Start of SOURCE DATA

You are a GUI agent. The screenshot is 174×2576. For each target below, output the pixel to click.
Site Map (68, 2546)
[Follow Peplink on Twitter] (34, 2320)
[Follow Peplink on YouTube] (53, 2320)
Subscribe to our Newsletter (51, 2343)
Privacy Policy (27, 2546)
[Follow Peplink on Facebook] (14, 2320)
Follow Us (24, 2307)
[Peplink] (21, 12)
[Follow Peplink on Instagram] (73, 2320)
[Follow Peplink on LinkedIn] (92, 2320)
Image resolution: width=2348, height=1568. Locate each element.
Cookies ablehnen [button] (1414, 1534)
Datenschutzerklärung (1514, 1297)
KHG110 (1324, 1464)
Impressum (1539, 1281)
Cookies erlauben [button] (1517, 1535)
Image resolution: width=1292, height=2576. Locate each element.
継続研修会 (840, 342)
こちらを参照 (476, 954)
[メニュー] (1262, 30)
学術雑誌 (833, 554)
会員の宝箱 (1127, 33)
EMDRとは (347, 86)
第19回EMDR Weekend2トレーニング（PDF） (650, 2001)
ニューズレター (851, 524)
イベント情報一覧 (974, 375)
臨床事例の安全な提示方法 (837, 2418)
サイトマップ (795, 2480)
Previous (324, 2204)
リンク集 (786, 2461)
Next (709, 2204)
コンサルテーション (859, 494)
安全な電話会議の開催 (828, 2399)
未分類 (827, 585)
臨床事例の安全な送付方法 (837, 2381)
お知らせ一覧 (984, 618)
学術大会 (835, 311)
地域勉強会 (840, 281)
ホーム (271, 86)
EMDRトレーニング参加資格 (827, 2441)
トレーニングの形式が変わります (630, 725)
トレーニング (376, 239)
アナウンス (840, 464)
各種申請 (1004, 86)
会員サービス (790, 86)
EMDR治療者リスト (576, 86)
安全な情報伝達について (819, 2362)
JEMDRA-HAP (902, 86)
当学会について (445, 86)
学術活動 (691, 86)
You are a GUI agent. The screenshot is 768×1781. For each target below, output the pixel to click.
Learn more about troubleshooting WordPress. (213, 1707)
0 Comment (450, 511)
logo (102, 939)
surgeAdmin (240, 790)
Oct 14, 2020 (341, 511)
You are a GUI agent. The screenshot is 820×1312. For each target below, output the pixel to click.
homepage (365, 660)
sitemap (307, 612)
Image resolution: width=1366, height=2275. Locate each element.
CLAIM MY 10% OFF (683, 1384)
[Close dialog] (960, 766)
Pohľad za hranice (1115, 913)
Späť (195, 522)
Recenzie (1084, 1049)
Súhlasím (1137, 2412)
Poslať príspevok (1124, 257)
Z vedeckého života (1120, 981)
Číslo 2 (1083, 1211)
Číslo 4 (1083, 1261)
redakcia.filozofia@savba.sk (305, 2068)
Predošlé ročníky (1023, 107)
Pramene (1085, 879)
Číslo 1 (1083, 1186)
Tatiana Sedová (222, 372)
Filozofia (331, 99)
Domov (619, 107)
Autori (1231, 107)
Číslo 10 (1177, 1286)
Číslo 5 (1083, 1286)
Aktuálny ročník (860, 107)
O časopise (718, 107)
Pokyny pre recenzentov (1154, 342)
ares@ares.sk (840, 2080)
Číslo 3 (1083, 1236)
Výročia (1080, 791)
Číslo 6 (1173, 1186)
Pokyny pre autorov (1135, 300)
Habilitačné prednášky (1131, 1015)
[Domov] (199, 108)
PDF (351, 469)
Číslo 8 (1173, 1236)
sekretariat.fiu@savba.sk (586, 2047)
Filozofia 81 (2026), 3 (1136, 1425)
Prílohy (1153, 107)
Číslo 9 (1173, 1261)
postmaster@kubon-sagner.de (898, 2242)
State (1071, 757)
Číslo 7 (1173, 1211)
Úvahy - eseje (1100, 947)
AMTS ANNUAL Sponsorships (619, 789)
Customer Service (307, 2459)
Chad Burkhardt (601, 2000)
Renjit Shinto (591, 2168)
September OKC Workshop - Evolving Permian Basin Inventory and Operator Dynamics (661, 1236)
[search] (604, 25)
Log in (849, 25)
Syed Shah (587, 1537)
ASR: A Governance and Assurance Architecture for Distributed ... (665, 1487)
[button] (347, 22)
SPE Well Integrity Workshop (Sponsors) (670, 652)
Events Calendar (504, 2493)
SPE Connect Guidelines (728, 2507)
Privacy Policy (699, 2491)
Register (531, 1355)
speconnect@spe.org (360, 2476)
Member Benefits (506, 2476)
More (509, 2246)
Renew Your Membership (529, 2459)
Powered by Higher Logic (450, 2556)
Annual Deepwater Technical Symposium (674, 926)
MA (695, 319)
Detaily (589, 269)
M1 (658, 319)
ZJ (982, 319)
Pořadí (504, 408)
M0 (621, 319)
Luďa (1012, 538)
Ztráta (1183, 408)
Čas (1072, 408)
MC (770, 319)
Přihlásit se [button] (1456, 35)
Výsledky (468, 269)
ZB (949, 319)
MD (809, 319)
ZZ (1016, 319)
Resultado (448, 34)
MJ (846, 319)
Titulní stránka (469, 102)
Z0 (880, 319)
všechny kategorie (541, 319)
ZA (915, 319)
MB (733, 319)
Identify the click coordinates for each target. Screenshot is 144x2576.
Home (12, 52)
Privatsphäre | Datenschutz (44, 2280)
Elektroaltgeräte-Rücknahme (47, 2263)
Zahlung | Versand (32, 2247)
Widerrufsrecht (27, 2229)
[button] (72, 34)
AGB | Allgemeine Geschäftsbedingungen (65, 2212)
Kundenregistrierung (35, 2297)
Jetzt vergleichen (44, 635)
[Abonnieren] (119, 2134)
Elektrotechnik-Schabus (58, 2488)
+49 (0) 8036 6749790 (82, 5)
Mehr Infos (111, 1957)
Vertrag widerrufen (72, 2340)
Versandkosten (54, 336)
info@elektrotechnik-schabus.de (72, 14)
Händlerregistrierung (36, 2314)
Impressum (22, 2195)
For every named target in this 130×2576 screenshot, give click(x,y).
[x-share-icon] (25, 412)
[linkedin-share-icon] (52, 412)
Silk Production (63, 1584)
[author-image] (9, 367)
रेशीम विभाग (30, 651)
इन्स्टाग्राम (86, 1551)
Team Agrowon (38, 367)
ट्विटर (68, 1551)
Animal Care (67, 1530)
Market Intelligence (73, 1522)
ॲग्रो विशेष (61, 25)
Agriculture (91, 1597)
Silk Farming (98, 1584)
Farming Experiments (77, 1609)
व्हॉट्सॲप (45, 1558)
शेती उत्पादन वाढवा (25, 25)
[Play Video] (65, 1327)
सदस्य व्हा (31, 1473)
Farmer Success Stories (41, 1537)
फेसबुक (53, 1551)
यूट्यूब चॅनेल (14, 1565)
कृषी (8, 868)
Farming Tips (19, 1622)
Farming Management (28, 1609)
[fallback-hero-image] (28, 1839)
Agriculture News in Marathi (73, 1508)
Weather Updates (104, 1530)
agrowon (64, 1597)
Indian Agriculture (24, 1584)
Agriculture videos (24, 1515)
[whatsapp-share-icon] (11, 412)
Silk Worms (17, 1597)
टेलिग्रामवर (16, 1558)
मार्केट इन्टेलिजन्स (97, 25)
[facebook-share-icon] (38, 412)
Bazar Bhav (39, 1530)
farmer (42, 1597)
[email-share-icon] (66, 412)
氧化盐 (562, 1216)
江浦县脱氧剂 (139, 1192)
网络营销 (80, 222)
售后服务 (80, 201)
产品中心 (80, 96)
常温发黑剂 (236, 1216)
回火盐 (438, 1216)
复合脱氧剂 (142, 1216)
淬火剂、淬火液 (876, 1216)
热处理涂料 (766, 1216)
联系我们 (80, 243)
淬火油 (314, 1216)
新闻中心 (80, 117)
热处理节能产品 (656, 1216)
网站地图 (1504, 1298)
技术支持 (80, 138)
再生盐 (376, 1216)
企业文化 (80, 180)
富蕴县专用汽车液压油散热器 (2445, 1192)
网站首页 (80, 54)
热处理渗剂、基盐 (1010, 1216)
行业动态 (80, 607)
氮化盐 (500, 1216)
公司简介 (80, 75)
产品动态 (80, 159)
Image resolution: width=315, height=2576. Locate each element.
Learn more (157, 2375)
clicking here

End of SOURCE DATA

PROMPT —
Reproduce only this range: the first line of the data above through the line with "[Follow Peplink on Instagram] (73, 2320)", both included, exactly as written.

OUTPUT OF THE TASK —
You are a GUI agent. The screenshot is 174×2576. For each target below, output the pixel to click.
Site Map (68, 2546)
[Follow Peplink on Twitter] (34, 2320)
[Follow Peplink on YouTube] (53, 2320)
Subscribe to our Newsletter (51, 2343)
Privacy Policy (27, 2546)
[Follow Peplink on Facebook] (14, 2320)
Follow Us (24, 2307)
[Peplink] (21, 12)
[Follow Peplink on Instagram] (73, 2320)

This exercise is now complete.